BEGIN The data

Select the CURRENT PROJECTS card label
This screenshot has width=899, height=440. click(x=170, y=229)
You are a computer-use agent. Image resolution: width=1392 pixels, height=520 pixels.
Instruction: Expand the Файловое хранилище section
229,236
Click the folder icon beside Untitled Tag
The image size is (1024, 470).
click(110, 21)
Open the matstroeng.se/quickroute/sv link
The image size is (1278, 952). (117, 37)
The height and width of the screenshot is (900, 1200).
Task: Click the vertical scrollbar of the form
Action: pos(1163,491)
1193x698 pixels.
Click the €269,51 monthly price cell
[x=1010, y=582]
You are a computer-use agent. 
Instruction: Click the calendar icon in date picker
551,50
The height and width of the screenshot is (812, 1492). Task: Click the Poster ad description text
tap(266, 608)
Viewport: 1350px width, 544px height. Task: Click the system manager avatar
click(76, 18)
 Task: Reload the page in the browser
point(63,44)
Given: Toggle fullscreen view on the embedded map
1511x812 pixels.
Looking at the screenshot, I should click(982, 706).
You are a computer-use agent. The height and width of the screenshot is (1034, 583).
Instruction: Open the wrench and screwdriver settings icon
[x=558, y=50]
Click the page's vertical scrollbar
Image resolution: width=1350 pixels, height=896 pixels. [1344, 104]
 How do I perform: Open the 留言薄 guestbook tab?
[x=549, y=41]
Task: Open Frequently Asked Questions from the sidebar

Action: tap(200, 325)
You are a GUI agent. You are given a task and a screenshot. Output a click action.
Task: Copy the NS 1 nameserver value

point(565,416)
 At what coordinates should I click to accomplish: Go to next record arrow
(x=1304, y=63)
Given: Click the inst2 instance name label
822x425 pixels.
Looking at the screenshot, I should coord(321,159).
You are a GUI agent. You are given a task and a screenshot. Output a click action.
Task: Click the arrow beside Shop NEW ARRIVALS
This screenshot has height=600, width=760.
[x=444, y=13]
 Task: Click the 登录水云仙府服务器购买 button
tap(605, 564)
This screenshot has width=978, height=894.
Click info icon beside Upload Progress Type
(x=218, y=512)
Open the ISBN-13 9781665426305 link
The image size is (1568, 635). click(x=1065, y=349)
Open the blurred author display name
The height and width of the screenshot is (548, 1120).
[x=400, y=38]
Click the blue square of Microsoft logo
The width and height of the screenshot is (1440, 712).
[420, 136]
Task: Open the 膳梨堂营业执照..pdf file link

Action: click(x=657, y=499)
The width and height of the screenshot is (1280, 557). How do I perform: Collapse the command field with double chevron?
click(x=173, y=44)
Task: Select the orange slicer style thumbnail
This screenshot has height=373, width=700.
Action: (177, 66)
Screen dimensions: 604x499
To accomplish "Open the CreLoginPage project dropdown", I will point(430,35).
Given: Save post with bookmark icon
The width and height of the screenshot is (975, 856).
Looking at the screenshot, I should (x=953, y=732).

END The data

> _Try it_: Please show each line in the records above that contains "agent".

> _Expected answer_:
You are a computer-use agent. Image resolution: width=1392 pixels, height=520 pixels.
You are a computer-use agent. 
You are a computer-use agent. The height and width of the screenshot is (1034, 583).
You are a GUI agent. You are given a task and a screenshot. Output a click action.
You are a GUI agent. You are given a task and a screenshot. Output a click action.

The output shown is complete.